- Opening Delimiter -
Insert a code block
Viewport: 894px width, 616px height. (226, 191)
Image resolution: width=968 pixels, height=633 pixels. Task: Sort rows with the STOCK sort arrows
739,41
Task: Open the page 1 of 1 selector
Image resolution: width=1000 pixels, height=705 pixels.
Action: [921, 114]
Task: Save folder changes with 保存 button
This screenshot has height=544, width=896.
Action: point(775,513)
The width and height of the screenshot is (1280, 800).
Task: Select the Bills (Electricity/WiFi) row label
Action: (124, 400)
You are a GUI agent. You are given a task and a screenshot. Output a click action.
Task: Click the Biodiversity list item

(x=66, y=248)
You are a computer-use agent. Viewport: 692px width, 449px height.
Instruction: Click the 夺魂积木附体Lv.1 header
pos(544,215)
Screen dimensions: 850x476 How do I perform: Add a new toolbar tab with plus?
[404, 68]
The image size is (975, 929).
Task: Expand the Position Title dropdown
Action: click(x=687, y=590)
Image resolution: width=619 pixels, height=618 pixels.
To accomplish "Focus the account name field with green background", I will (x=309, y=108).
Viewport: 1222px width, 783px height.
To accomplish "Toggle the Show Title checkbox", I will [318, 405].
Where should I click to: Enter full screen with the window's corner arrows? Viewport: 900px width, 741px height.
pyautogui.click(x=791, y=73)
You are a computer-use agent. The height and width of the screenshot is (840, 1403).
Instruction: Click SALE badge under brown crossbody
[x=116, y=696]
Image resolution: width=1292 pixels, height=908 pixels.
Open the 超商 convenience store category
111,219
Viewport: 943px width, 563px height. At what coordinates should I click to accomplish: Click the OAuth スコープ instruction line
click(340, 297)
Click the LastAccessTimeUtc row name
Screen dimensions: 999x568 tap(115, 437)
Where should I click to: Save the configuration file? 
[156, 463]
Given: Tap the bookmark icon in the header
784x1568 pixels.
- Closing Delimiter -
• **WORK TO COMPLETE**
Copy out every entry again, exactly as it was given.

• **SOLUTION FOR THIS TASK**
Insert a code block
Viewport: 894px width, 616px height. (226, 191)
Image resolution: width=968 pixels, height=633 pixels. Task: Sort rows with the STOCK sort arrows
739,41
Task: Open the page 1 of 1 selector
Image resolution: width=1000 pixels, height=705 pixels.
Action: [921, 114]
Task: Save folder changes with 保存 button
This screenshot has height=544, width=896.
Action: point(775,513)
The width and height of the screenshot is (1280, 800).
Task: Select the Bills (Electricity/WiFi) row label
Action: (124, 400)
You are a GUI agent. You are given a task and a screenshot. Output a click action.
Task: Click the Biodiversity list item

(x=66, y=248)
You are a computer-use agent. Viewport: 692px width, 449px height.
Instruction: Click the 夺魂积木附体Lv.1 header
pos(544,215)
Screen dimensions: 850x476 How do I perform: Add a new toolbar tab with plus?
[404, 68]
The image size is (975, 929).
Task: Expand the Position Title dropdown
Action: click(x=687, y=590)
Image resolution: width=619 pixels, height=618 pixels.
To accomplish "Focus the account name field with green background", I will (x=309, y=108).
Viewport: 1222px width, 783px height.
To accomplish "Toggle the Show Title checkbox", I will [318, 405].
Where should I click to: Enter full screen with the window's corner arrows? Viewport: 900px width, 741px height.
pyautogui.click(x=791, y=73)
You are a computer-use agent. The height and width of the screenshot is (840, 1403).
Instruction: Click SALE badge under brown crossbody
[x=116, y=696]
Image resolution: width=1292 pixels, height=908 pixels.
Open the 超商 convenience store category
111,219
Viewport: 943px width, 563px height. At what coordinates should I click to accomplish: Click the OAuth スコープ instruction line
click(340, 297)
Click the LastAccessTimeUtc row name
Screen dimensions: 999x568 tap(115, 437)
Where should I click to: Save the configuration file? 
[156, 463]
Given: Tap the bookmark icon in the header
784x1568 pixels.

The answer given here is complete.